- **Task to complete**:
Your output should be exactly the lines from the one containing "Given: Star the demo_dataset search result" through the final line of the records, both included, with every picture left out.

Stored records:
Content starts
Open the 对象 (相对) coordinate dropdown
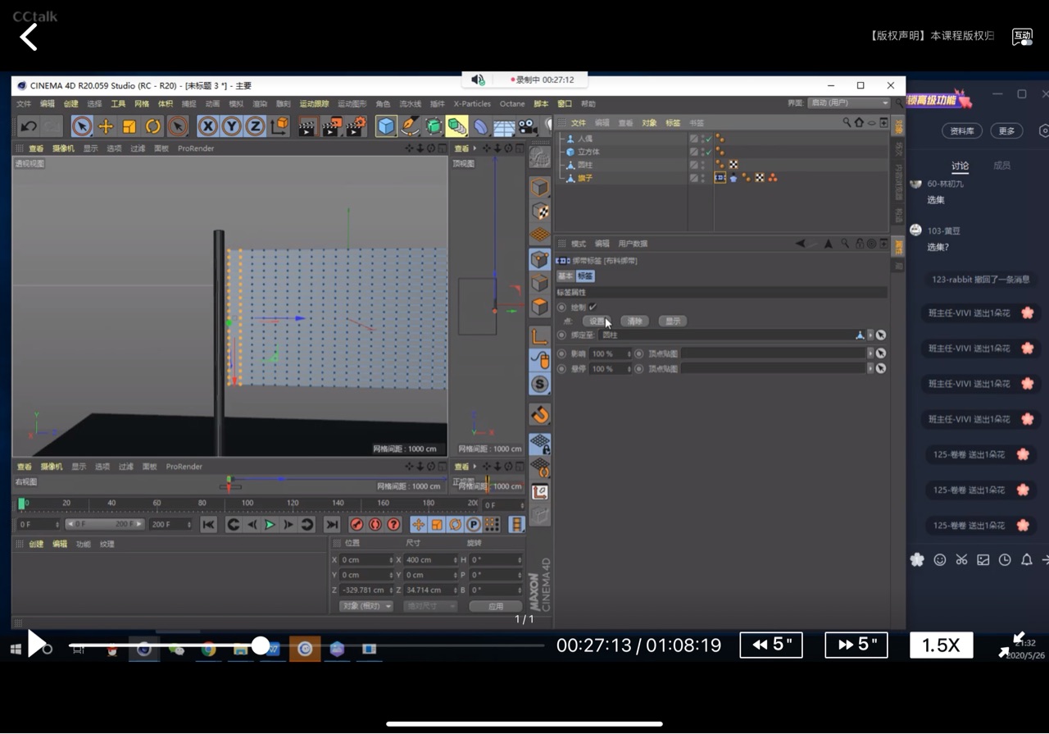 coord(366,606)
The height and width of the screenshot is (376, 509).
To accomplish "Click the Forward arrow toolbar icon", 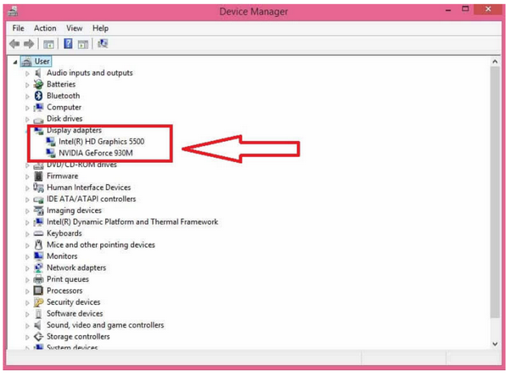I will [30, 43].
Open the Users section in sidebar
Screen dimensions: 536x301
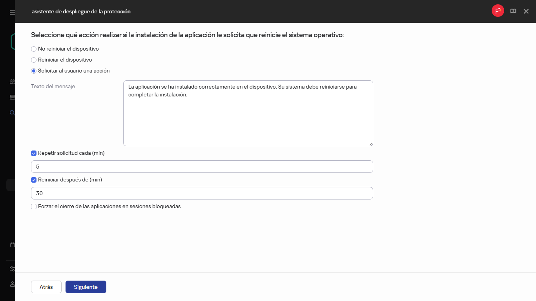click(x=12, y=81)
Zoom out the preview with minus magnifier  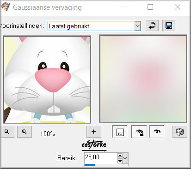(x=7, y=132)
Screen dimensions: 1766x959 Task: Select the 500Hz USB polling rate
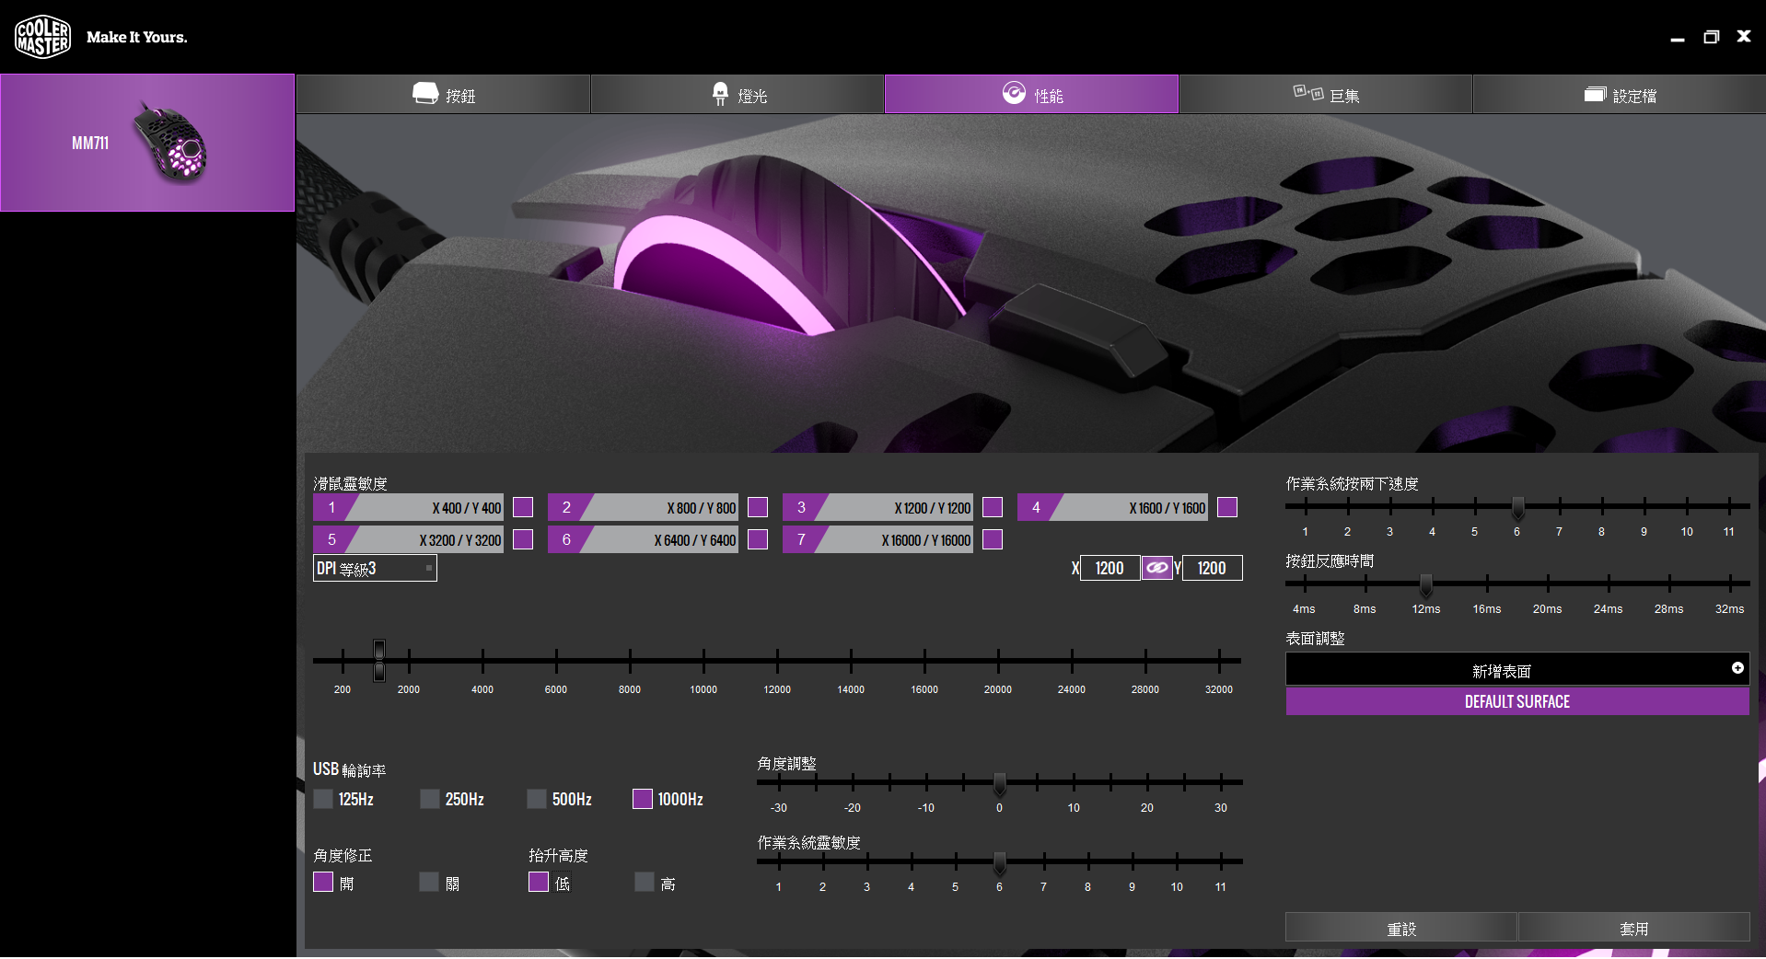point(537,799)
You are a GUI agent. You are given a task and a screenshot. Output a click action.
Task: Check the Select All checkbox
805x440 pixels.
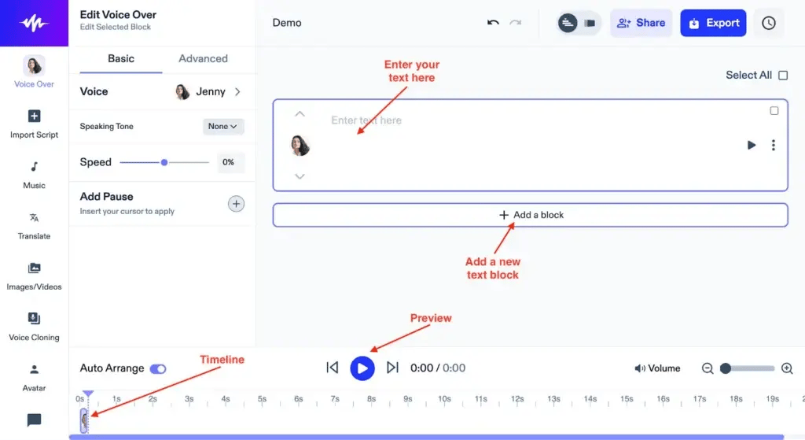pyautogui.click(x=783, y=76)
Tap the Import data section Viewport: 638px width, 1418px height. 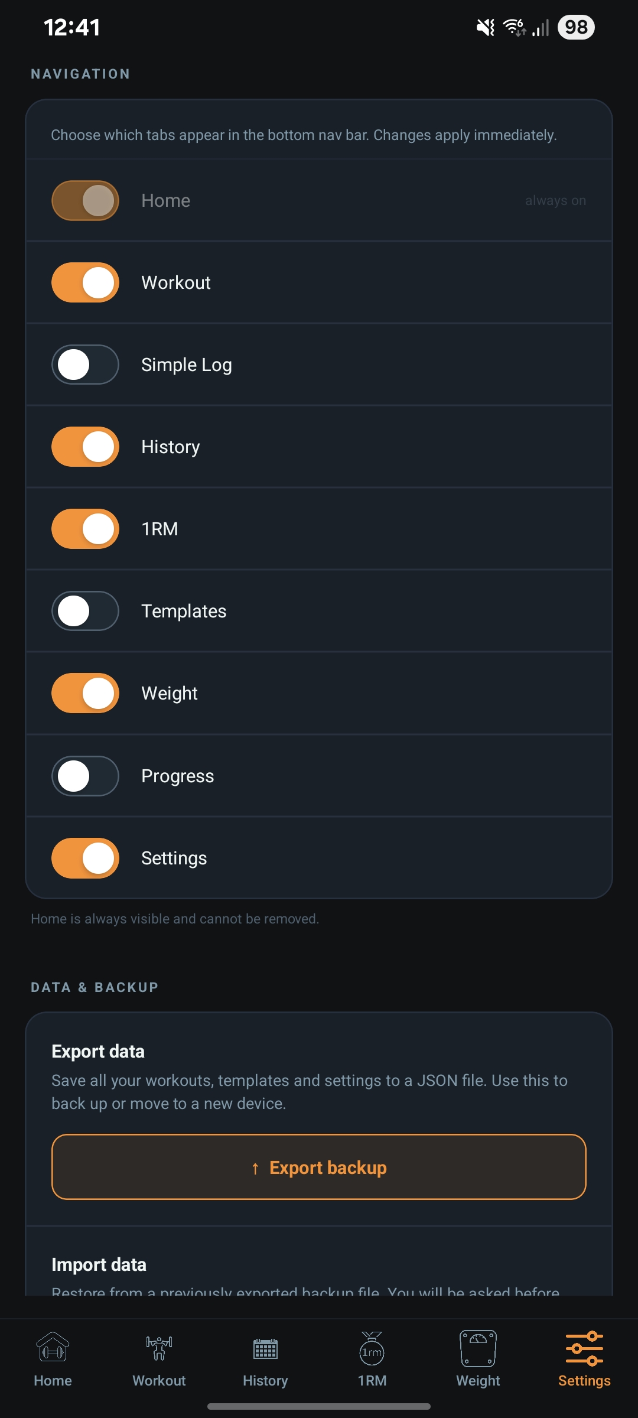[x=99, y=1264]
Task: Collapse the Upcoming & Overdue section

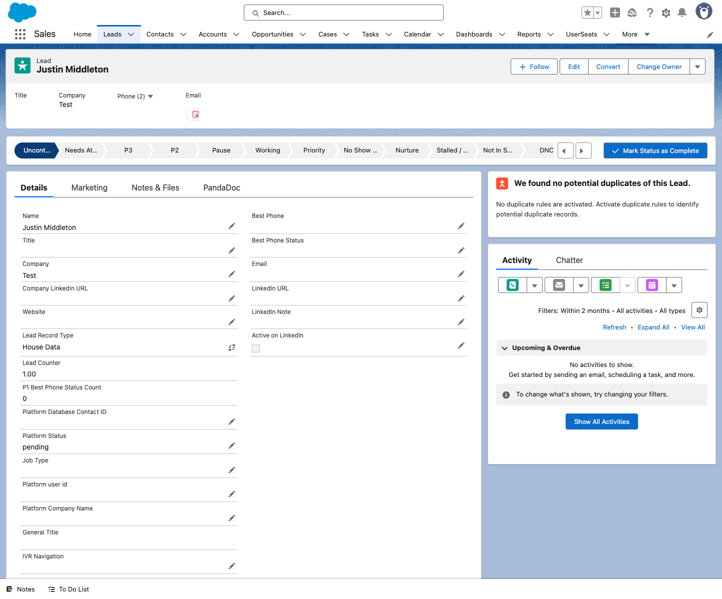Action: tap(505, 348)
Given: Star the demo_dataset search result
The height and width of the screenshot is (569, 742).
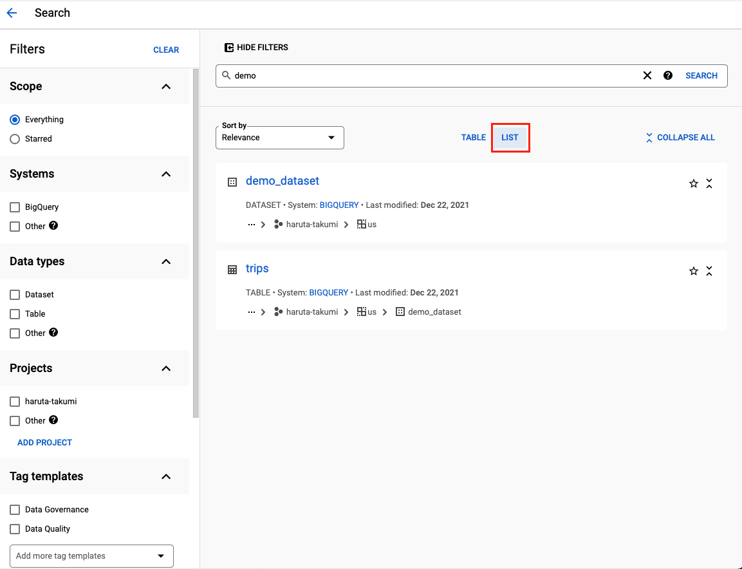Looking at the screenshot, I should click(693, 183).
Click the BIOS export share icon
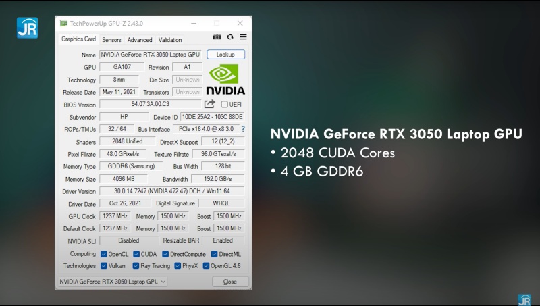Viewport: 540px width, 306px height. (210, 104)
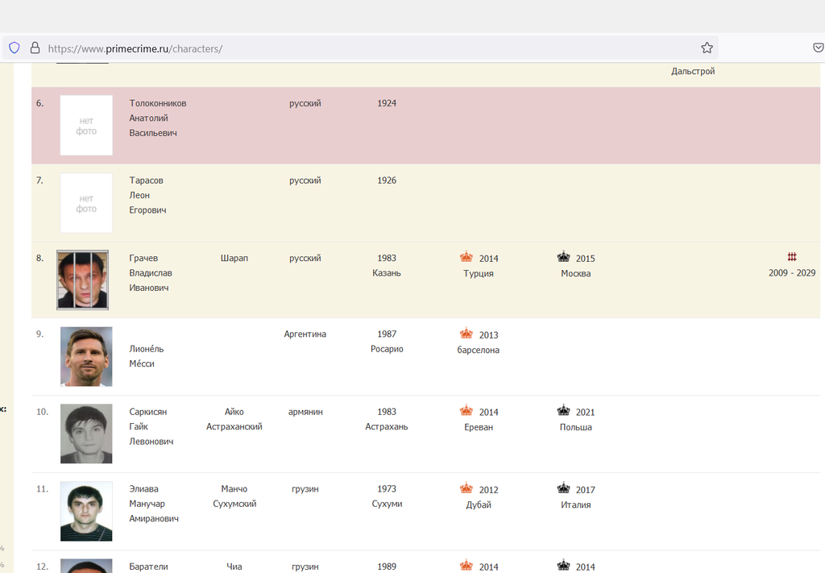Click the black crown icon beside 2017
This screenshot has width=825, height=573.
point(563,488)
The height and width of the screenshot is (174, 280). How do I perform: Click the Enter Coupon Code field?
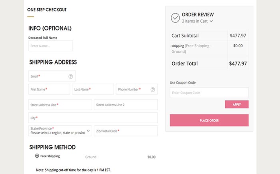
Content ends
- **Answer to this task**:
Given: Star the demo_dataset search result
The height and width of the screenshot is (569, 742).
Looking at the screenshot, I should click(693, 183).
Click the BIOS export share icon
Viewport: 540px width, 306px height. (210, 104)
Click the black crown icon beside 2017
This screenshot has width=825, height=573.
point(563,488)
The height and width of the screenshot is (174, 280). How do I perform: Click the Enter Coupon Code field?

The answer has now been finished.